Work task:
Print the following entries without any change.

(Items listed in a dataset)
• • • • • • •
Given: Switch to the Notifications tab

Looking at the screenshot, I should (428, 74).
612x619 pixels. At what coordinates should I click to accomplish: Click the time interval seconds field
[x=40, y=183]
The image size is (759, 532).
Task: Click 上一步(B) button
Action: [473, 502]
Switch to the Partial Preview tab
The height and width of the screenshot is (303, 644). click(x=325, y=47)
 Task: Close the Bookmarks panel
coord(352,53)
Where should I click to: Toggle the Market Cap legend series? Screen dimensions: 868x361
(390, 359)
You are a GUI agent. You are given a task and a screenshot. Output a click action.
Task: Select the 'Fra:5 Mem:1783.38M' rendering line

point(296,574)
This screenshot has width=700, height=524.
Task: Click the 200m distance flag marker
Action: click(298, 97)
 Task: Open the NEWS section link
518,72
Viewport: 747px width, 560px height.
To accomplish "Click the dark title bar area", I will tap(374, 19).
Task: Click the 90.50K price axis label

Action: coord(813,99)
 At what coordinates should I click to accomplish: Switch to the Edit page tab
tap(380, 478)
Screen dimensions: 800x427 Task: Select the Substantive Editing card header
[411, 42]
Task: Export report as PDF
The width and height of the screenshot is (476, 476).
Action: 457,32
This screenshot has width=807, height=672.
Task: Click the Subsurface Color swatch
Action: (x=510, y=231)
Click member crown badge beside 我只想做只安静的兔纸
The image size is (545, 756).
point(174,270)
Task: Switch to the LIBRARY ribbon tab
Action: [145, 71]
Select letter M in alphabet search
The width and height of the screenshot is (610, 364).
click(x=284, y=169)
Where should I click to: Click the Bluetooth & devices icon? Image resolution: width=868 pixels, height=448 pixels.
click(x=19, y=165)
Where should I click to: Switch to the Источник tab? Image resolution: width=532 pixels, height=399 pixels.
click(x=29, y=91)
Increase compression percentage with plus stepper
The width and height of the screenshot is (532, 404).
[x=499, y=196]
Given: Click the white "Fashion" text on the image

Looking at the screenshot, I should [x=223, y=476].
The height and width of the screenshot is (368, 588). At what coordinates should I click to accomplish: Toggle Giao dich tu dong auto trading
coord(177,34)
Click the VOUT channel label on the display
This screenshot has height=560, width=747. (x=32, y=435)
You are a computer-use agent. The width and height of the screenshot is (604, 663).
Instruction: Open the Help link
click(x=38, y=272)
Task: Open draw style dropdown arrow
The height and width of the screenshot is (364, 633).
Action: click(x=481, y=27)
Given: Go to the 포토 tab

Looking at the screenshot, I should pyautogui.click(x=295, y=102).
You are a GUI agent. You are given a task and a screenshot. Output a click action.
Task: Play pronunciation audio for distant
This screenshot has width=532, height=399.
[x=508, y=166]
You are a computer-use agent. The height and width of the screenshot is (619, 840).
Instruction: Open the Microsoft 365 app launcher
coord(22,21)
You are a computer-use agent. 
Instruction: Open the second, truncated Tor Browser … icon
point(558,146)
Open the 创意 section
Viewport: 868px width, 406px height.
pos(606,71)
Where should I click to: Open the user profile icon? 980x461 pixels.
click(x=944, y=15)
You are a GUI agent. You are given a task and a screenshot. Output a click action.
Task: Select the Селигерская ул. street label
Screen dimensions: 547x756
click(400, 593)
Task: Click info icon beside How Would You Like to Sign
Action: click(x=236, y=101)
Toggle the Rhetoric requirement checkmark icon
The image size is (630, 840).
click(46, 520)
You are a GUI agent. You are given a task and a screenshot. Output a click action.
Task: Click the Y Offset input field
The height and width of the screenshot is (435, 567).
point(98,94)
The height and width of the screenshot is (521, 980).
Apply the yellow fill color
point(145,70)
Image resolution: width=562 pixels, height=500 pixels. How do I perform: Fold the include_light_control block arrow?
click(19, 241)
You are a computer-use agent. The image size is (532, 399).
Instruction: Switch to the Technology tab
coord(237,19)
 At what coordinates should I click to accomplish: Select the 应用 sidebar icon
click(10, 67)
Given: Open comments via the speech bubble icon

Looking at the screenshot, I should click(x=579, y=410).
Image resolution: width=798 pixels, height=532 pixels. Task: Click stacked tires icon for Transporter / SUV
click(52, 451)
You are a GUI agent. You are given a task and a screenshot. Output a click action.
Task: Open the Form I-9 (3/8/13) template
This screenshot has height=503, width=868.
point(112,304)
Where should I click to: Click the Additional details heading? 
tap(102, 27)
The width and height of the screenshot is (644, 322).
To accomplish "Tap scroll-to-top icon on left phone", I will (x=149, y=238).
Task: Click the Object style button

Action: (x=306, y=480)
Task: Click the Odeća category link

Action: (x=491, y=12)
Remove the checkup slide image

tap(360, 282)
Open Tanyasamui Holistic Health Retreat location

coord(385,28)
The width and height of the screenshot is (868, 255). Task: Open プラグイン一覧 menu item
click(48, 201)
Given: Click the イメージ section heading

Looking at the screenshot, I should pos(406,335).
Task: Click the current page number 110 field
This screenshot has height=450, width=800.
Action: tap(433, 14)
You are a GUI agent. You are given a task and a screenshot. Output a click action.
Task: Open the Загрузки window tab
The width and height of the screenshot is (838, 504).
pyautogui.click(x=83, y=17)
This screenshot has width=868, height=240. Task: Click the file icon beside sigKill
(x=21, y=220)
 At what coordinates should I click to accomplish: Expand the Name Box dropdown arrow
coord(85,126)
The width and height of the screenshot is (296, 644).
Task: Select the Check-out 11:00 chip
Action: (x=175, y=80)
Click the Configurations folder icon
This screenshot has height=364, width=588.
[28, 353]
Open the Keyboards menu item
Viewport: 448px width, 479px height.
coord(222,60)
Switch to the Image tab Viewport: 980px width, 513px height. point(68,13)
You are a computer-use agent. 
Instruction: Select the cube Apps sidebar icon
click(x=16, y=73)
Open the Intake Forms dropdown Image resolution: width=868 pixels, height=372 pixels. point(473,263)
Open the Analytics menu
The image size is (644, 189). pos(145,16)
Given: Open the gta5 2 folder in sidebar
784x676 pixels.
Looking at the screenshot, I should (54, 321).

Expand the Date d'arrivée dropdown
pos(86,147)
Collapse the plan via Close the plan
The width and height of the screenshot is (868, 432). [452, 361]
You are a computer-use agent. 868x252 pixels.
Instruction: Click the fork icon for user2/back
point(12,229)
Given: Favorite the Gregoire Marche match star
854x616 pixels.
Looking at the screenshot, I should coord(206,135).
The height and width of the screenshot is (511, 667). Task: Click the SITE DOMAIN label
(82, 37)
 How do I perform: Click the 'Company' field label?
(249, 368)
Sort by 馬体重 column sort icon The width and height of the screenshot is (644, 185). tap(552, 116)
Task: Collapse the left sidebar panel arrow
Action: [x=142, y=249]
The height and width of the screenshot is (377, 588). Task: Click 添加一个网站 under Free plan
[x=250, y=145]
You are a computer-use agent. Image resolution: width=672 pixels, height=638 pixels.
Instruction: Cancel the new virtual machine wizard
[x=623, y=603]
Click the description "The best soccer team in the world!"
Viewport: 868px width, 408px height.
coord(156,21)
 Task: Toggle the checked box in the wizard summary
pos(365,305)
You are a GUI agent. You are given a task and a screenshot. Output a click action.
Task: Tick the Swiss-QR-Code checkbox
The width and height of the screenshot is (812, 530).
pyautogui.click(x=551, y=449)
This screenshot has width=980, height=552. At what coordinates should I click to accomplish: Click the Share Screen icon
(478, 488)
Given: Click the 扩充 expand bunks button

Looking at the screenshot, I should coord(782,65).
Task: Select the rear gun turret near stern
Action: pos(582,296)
• • • • • • •
Answer space:
Given: Switch to the Notifications tab

Looking at the screenshot, I should (428, 74).
612x619 pixels. At what coordinates should I click to accomplish: Click the time interval seconds field
[x=40, y=183]
The image size is (759, 532).
Task: Click 上一步(B) button
Action: [473, 502]
Switch to the Partial Preview tab
The height and width of the screenshot is (303, 644). click(x=325, y=47)
 Task: Close the Bookmarks panel
coord(352,53)
Where should I click to: Toggle the Market Cap legend series? Screen dimensions: 868x361
(390, 359)
You are a GUI agent. You are given a task and a screenshot. Output a click action.
Task: Select the 'Fra:5 Mem:1783.38M' rendering line

point(296,574)
This screenshot has width=700, height=524.
Task: Click the 200m distance flag marker
Action: click(298, 97)
 Task: Open the NEWS section link
518,72
Viewport: 747px width, 560px height.
To accomplish "Click the dark title bar area", I will tap(374, 19).
Task: Click the 90.50K price axis label

Action: coord(813,99)
 At what coordinates should I click to accomplish: Switch to the Edit page tab
tap(380, 478)
Screen dimensions: 800x427 Task: Select the Substantive Editing card header
[411, 42]
Task: Export report as PDF
The width and height of the screenshot is (476, 476).
Action: 457,32
This screenshot has width=807, height=672.
Task: Click the Subsurface Color swatch
Action: (x=510, y=231)
Click member crown badge beside 我只想做只安静的兔纸
The image size is (545, 756).
point(174,270)
Task: Switch to the LIBRARY ribbon tab
Action: [145, 71]
Select letter M in alphabet search
The width and height of the screenshot is (610, 364).
click(x=284, y=169)
Where should I click to: Click the Bluetooth & devices icon? Image resolution: width=868 pixels, height=448 pixels.
click(x=19, y=165)
Where should I click to: Switch to the Источник tab? Image resolution: width=532 pixels, height=399 pixels.
click(x=29, y=91)
Increase compression percentage with plus stepper
The width and height of the screenshot is (532, 404).
[x=499, y=196]
Given: Click the white "Fashion" text on the image

Looking at the screenshot, I should [x=223, y=476].
The height and width of the screenshot is (368, 588). At what coordinates should I click to accomplish: Toggle Giao dich tu dong auto trading
coord(177,34)
Click the VOUT channel label on the display
This screenshot has height=560, width=747. (x=32, y=435)
You are a computer-use agent. The width and height of the screenshot is (604, 663).
Instruction: Open the Help link
click(x=38, y=272)
Task: Open draw style dropdown arrow
The height and width of the screenshot is (364, 633).
Action: click(x=481, y=27)
Given: Go to the 포토 tab

Looking at the screenshot, I should pyautogui.click(x=295, y=102).
You are a GUI agent. You are given a task and a screenshot. Output a click action.
Task: Play pronunciation audio for distant
This screenshot has width=532, height=399.
[x=508, y=166]
You are a computer-use agent. The height and width of the screenshot is (619, 840).
Instruction: Open the Microsoft 365 app launcher
coord(22,21)
You are a computer-use agent. 
Instruction: Open the second, truncated Tor Browser … icon
point(558,146)
Open the 创意 section
Viewport: 868px width, 406px height.
pos(606,71)
Where should I click to: Open the user profile icon? 980x461 pixels.
click(x=944, y=15)
You are a GUI agent. You are given a task and a screenshot. Output a click action.
Task: Select the Селигерская ул. street label
Screen dimensions: 547x756
click(400, 593)
Task: Click info icon beside How Would You Like to Sign
Action: click(x=236, y=101)
Toggle the Rhetoric requirement checkmark icon
The image size is (630, 840).
click(46, 520)
You are a GUI agent. You are given a task and a screenshot. Output a click action.
Task: Click the Y Offset input field
The height and width of the screenshot is (435, 567).
point(98,94)
The height and width of the screenshot is (521, 980).
Apply the yellow fill color
point(145,70)
Image resolution: width=562 pixels, height=500 pixels. How do I perform: Fold the include_light_control block arrow?
click(19, 241)
You are a computer-use agent. The image size is (532, 399).
Instruction: Switch to the Technology tab
coord(237,19)
 At what coordinates should I click to accomplish: Select the 应用 sidebar icon
click(10, 67)
Given: Open comments via the speech bubble icon

Looking at the screenshot, I should click(x=579, y=410).
Image resolution: width=798 pixels, height=532 pixels. Task: Click stacked tires icon for Transporter / SUV
click(52, 451)
You are a GUI agent. You are given a task and a screenshot. Output a click action.
Task: Open the Form I-9 (3/8/13) template
This screenshot has height=503, width=868.
point(112,304)
Where should I click to: Click the Additional details heading? 
tap(102, 27)
The width and height of the screenshot is (644, 322).
To accomplish "Tap scroll-to-top icon on left phone", I will (x=149, y=238).
Task: Click the Object style button

Action: (x=306, y=480)
Task: Click the Odeća category link

Action: (x=491, y=12)
Remove the checkup slide image

tap(360, 282)
Open Tanyasamui Holistic Health Retreat location

coord(385,28)
The width and height of the screenshot is (868, 255). Task: Open プラグイン一覧 menu item
click(48, 201)
Given: Click the イメージ section heading

Looking at the screenshot, I should pos(406,335).
Task: Click the current page number 110 field
This screenshot has height=450, width=800.
Action: tap(433, 14)
You are a GUI agent. You are given a task and a screenshot. Output a click action.
Task: Open the Загрузки window tab
The width and height of the screenshot is (838, 504).
pyautogui.click(x=83, y=17)
This screenshot has width=868, height=240. Task: Click the file icon beside sigKill
(x=21, y=220)
 At what coordinates should I click to accomplish: Expand the Name Box dropdown arrow
coord(85,126)
The width and height of the screenshot is (296, 644).
Task: Select the Check-out 11:00 chip
Action: (x=175, y=80)
Click the Configurations folder icon
This screenshot has height=364, width=588.
[28, 353]
Open the Keyboards menu item
Viewport: 448px width, 479px height.
coord(222,60)
Switch to the Image tab Viewport: 980px width, 513px height. point(68,13)
You are a computer-use agent. 
Instruction: Select the cube Apps sidebar icon
click(x=16, y=73)
Open the Intake Forms dropdown Image resolution: width=868 pixels, height=372 pixels. point(473,263)
Open the Analytics menu
The image size is (644, 189). pos(145,16)
Given: Open the gta5 2 folder in sidebar
784x676 pixels.
Looking at the screenshot, I should (54, 321).

Expand the Date d'arrivée dropdown
pos(86,147)
Collapse the plan via Close the plan
The width and height of the screenshot is (868, 432). [452, 361]
You are a computer-use agent. 868x252 pixels.
Instruction: Click the fork icon for user2/back
point(12,229)
Given: Favorite the Gregoire Marche match star
854x616 pixels.
Looking at the screenshot, I should coord(206,135).
The height and width of the screenshot is (511, 667). Task: Click the SITE DOMAIN label
(82, 37)
 How do I perform: Click the 'Company' field label?
(249, 368)
Sort by 馬体重 column sort icon The width and height of the screenshot is (644, 185). tap(552, 116)
Task: Collapse the left sidebar panel arrow
Action: [x=142, y=249]
The height and width of the screenshot is (377, 588). Task: Click 添加一个网站 under Free plan
[x=250, y=145]
You are a computer-use agent. Image resolution: width=672 pixels, height=638 pixels.
Instruction: Cancel the new virtual machine wizard
[x=623, y=603]
Click the description "The best soccer team in the world!"
Viewport: 868px width, 408px height.
coord(156,21)
 Task: Toggle the checked box in the wizard summary
pos(365,305)
You are a GUI agent. You are given a task and a screenshot. Output a click action.
Task: Tick the Swiss-QR-Code checkbox
The width and height of the screenshot is (812, 530).
pyautogui.click(x=551, y=449)
This screenshot has width=980, height=552. At what coordinates should I click to accomplish: Click the Share Screen icon
(478, 488)
Given: Click the 扩充 expand bunks button

Looking at the screenshot, I should coord(782,65).
Task: Select the rear gun turret near stern
Action: pos(582,296)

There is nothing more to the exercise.